Segment Start: Exercise data

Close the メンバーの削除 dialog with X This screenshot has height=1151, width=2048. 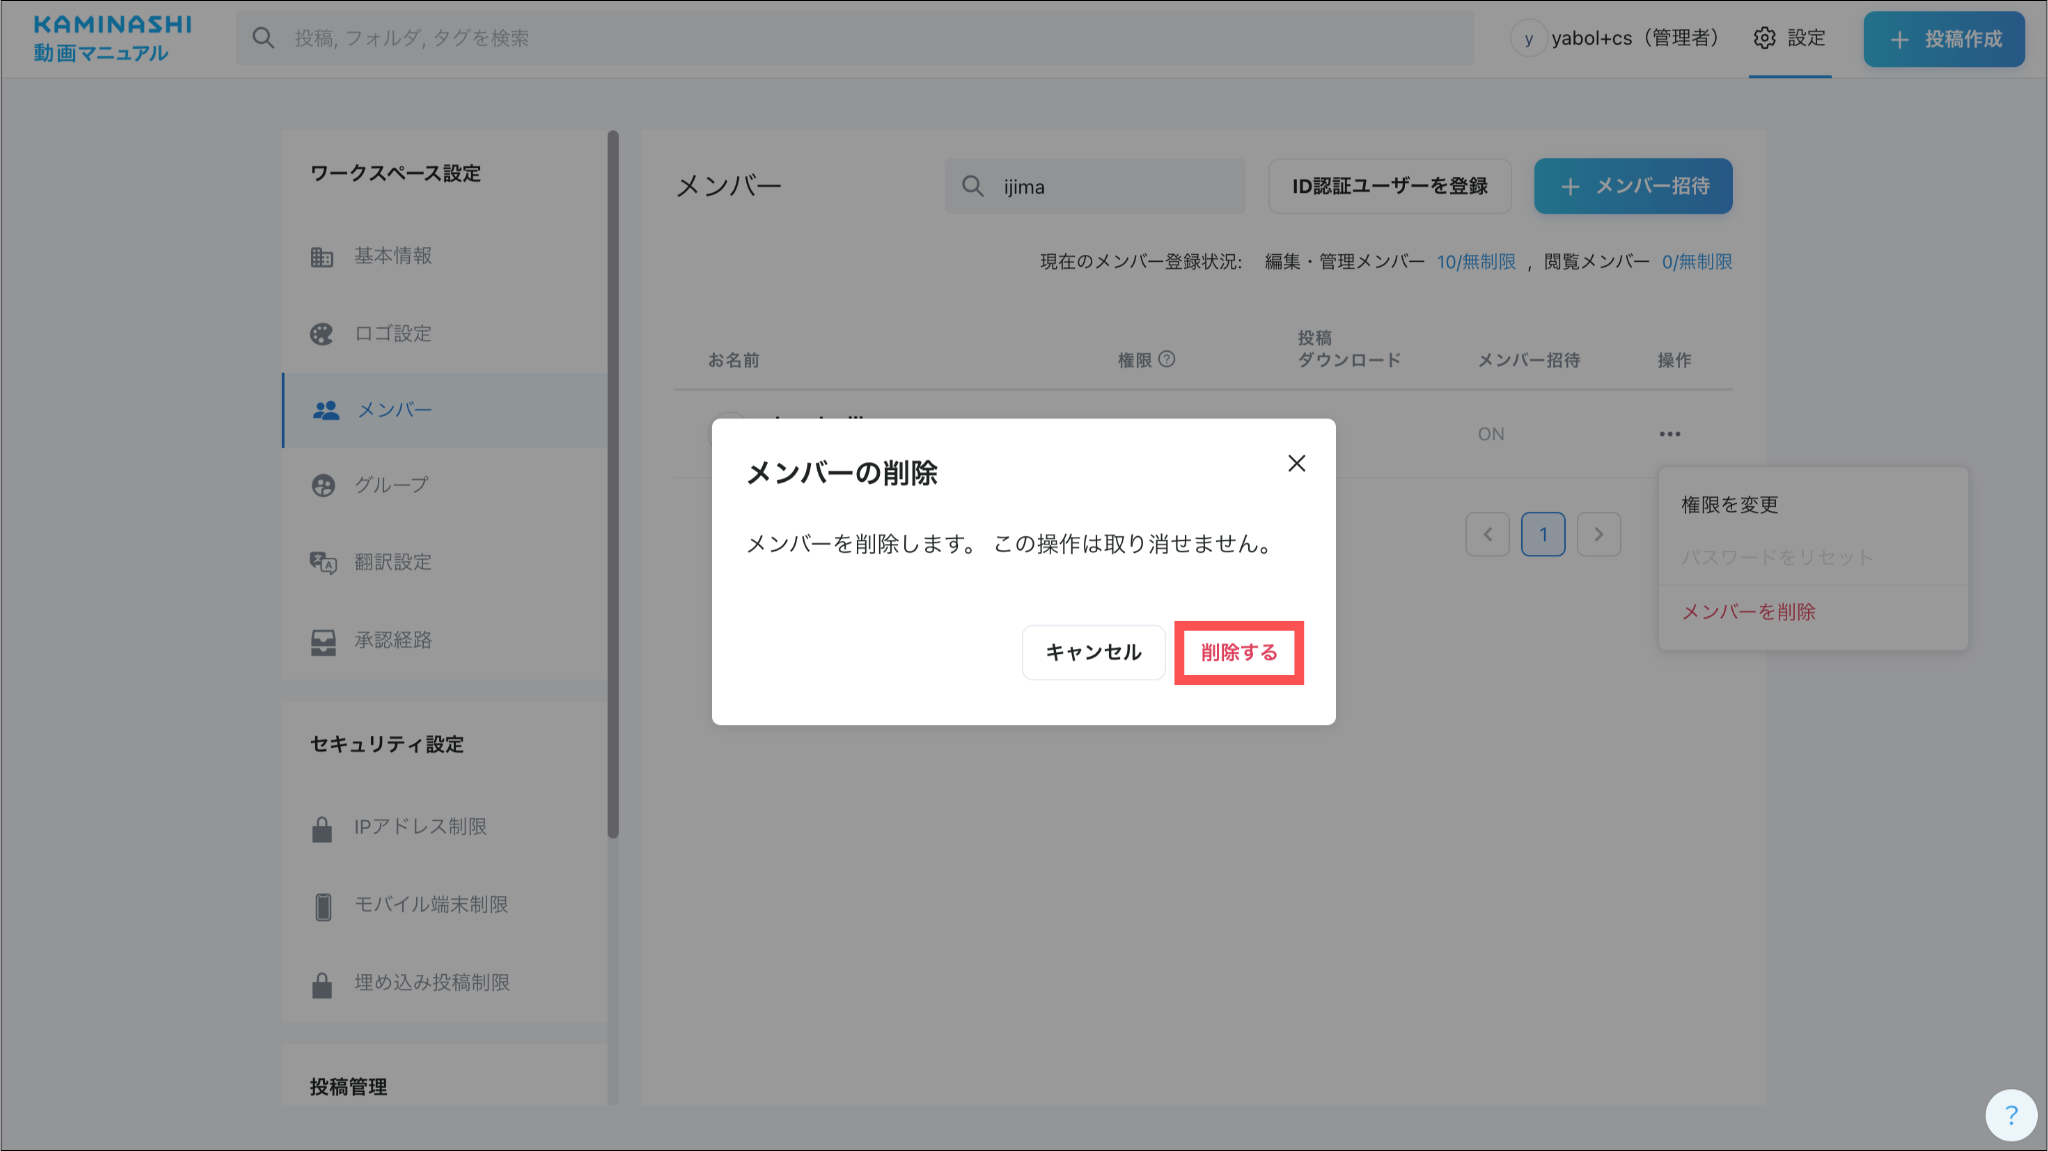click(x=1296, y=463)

Segment End: Exercise data
Segment Start: Exercise data

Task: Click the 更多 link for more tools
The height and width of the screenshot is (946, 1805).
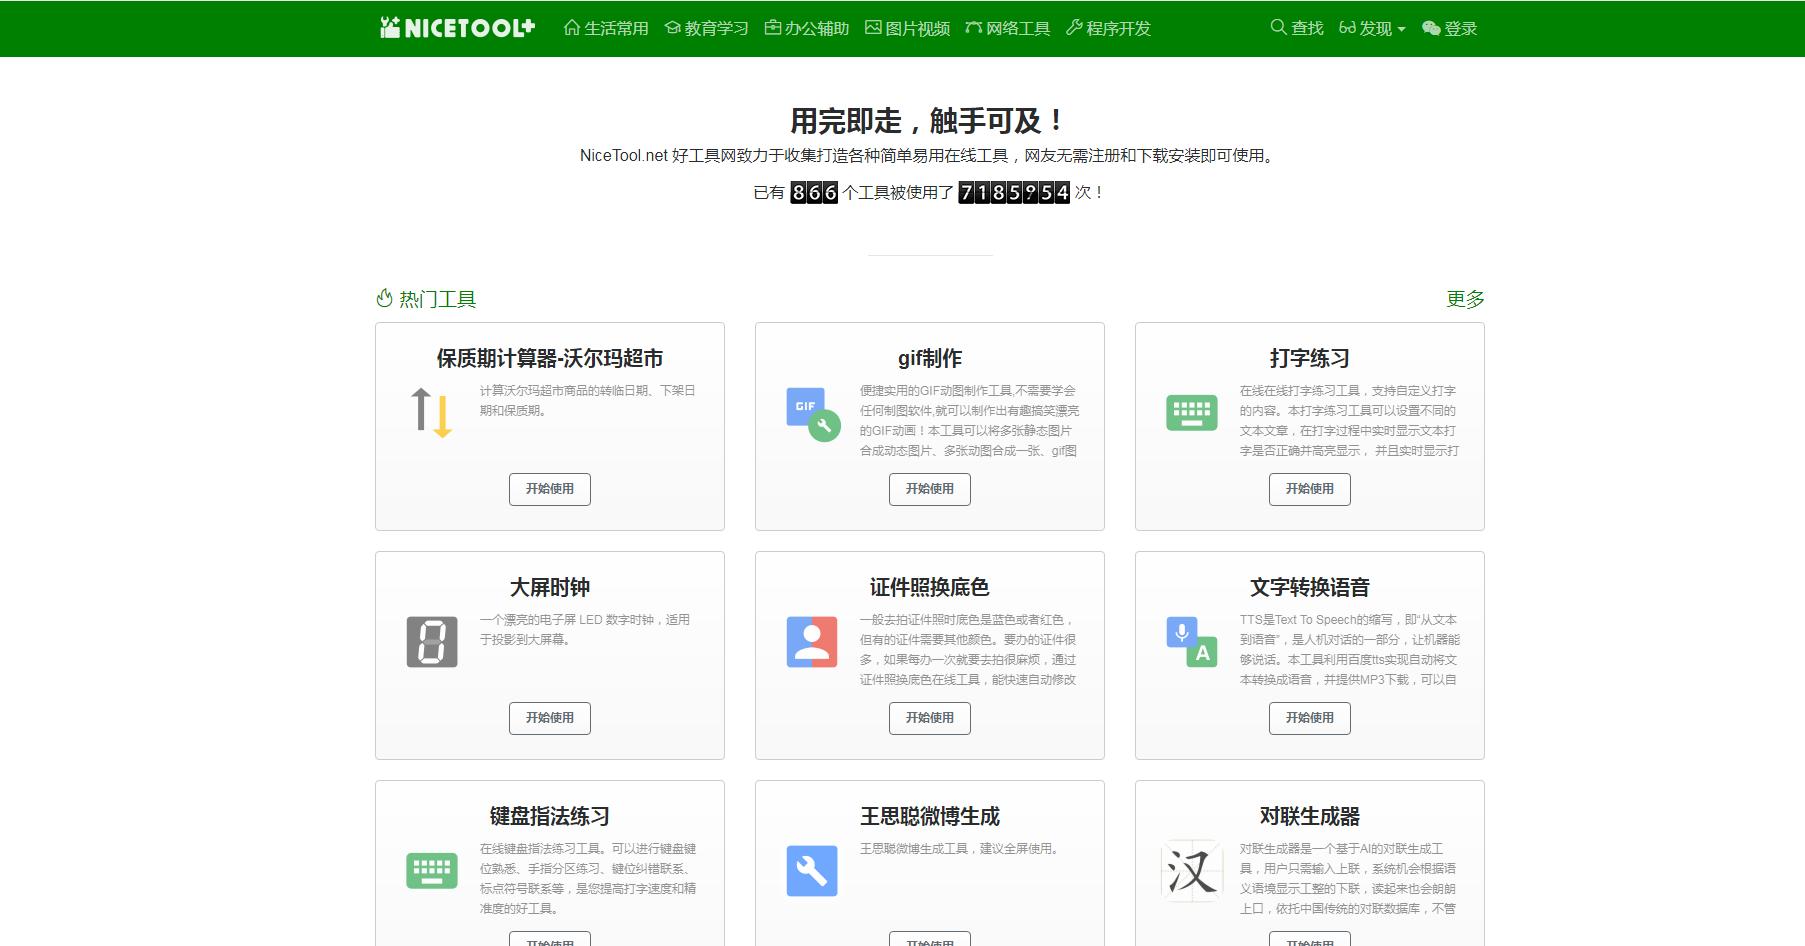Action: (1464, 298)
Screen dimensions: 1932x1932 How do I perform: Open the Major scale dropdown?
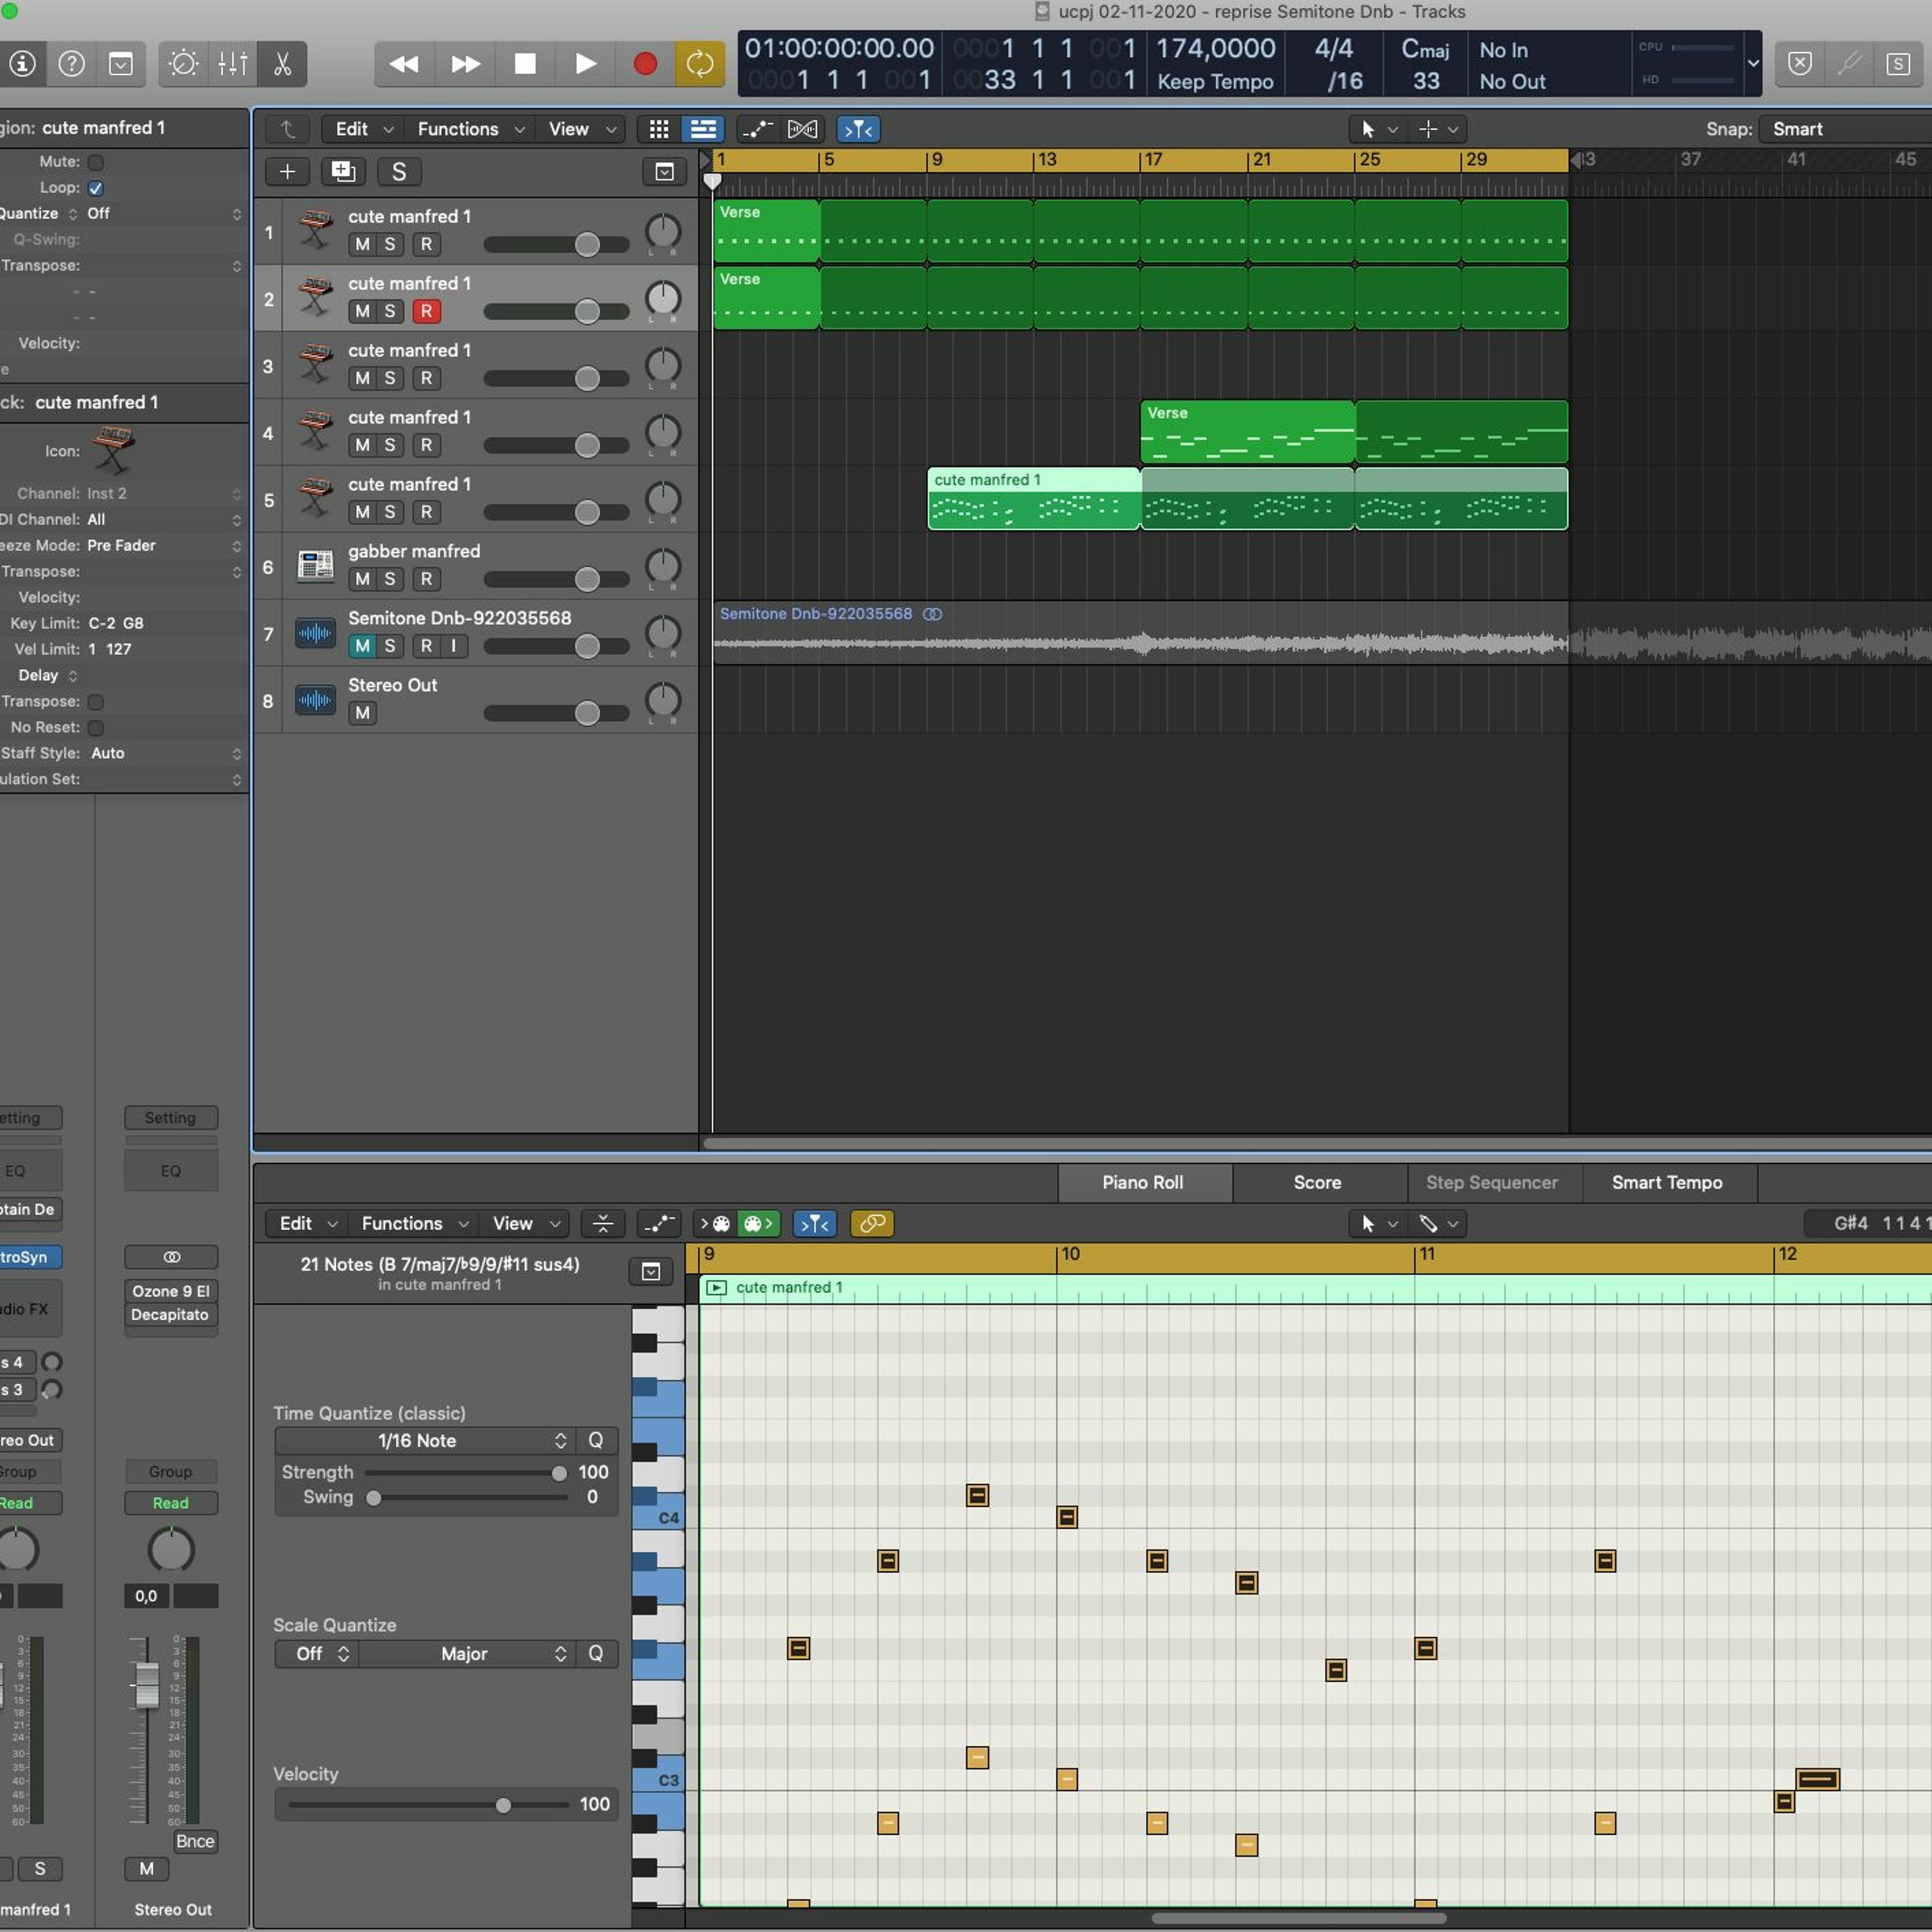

Segment End: Exercise data

## Your instructions
Going back to the data above, write out everything from the line with "Task: Click the 更多 link for more tools" down to the line with "Screen dimensions: 1932x1932", both included, leaving every picture out.

## Exercise result
Task: Click the 更多 link for more tools
The height and width of the screenshot is (946, 1805).
Action: (1464, 298)
Screen dimensions: 1932x1932 How do I perform: Open the Major scale dropdown?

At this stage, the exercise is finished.